Can no longer run XLA lit tests
Issue type
Bug
Have you reproduced the bug with TensorFlow Nightly?
Yes
Source
source
TensorFlow version
TF 2.15
Custom code
No
Current behavior?
Previously, I could run the XLA unit tests via bazel test //tensorflow/compiler/xla/...:all.
However, in TF 2.15 after xla was moved to third_party/xla I am encountering issues.
I updated my command to bazel test @local_xla//xla/...:all. While most tests run successfully, it seems there are some hardcoded paths which are preventing the llvm lit tests from running correctly. See the logs below. Probably the lit configs need to be updated?
Standalone code to reproduce the issue
Checkout tensorflow. Configure. Run `bazel test @local_xla//xla/...:all`
Relevant log output
================================================================================
FAIL: @local_xla//xla/mlir/backends/gpu/transforms/tests:gpu_memcpy.mlir.test (see /root/.cache/bazel/_bazel_root/a8fc6d0749b4f3c43761726a36e8ec4c/execroot/org_tensorflow/bazel-out/k8-opt/testlogs/external/local_xla/xla/mlir/backends/gpu/transforms/tests/gpu_memcpy.mlir.test/test.log)
[27,548 / 27,604] 348 / 447 tests, 216 failed; [Sched] Testing @local_xla//xla/mlir_hlo/tests:Dialect/mhlo/hlo-collapse-elementwise-map.mlir.test; 45s ... (55 actions, 2 running)
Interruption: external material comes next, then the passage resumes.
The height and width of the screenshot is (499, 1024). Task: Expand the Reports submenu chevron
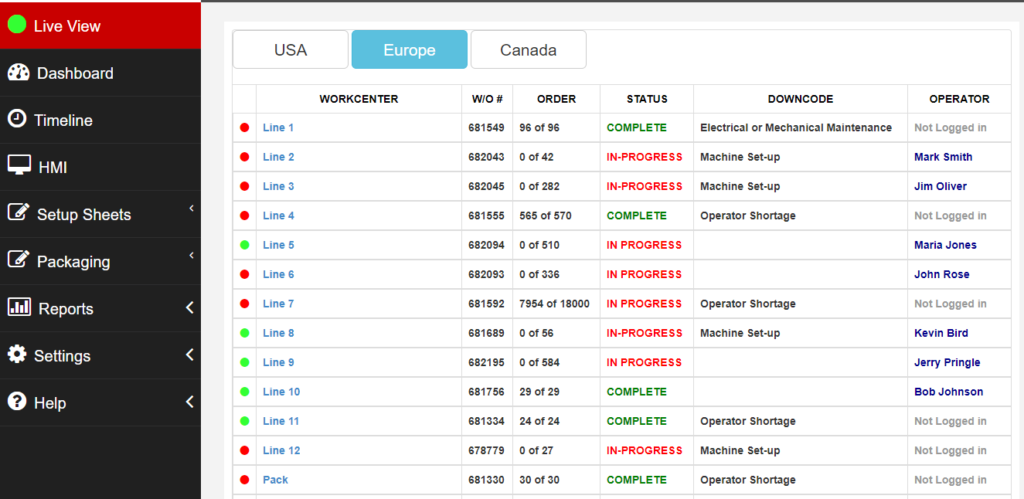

INFO: From Testing @local_xla//xla/mlir/backends/gpu/transforms/tests:gpu_memcpy.mlir.test:
==================== Test output for @local_xla//xla/mlir/backends/gpu/transforms/tests:gpu_memcpy.mlir.test:
Running test /root/.cache/bazel/_bazel_root/a8fc6d0749b4f3c43761726a36e8ec4c/execroot/org_tensorflow/bazel-out/k8-opt/bin/external/local_xla/xla/mlir/backends/gpu/transforms/tests/gpu_memcpy.mlir.test.runfiles/org_tensorflow/../local_xla/xla/mlir/backends/gpu/transforms/tests/gpu_memcpy.mlir.test xla/gpu_memcpy.mlir --config-prefix=runlit -v on GPU 0
lit.py: /root/.cache/bazel/_bazel_root/a8fc6d0749b4f3c43761726a36e8ec4c/external/llvm-raw/llvm/utils/lit/lit/discovery.py:137: warning: unable to find test suite for 'xla/gpu_memcpy.mlir'
lit.py: /root/.cache/bazel/_bazel_root/a8fc6d0749b4f3c43761726a36e8ec4c/external/llvm-raw/llvm/utils/lit/lit/discovery.py:276: warning: input 'xla/gpu_memcpy.mlir' contained no tests
error: did not discover any tests for provided path(s)
================================================================================
FAIL: @local_xla//xla/mlir_hlo/tests:Dialect/mhlo/hlo-collapse-elementwise-map.mlir.test (see /root/.cache/bazel/_bazel_root/a8fc6d0749b4f3c43761726a36e8ec4c/execroot/org_tensorflow/bazel-out/k8-opt/testlogs/external/local_xla/xla/mlir_hlo/tests/Dialect/mhlo/hlo-collapse-elementwise-map.mlir.test/test.log)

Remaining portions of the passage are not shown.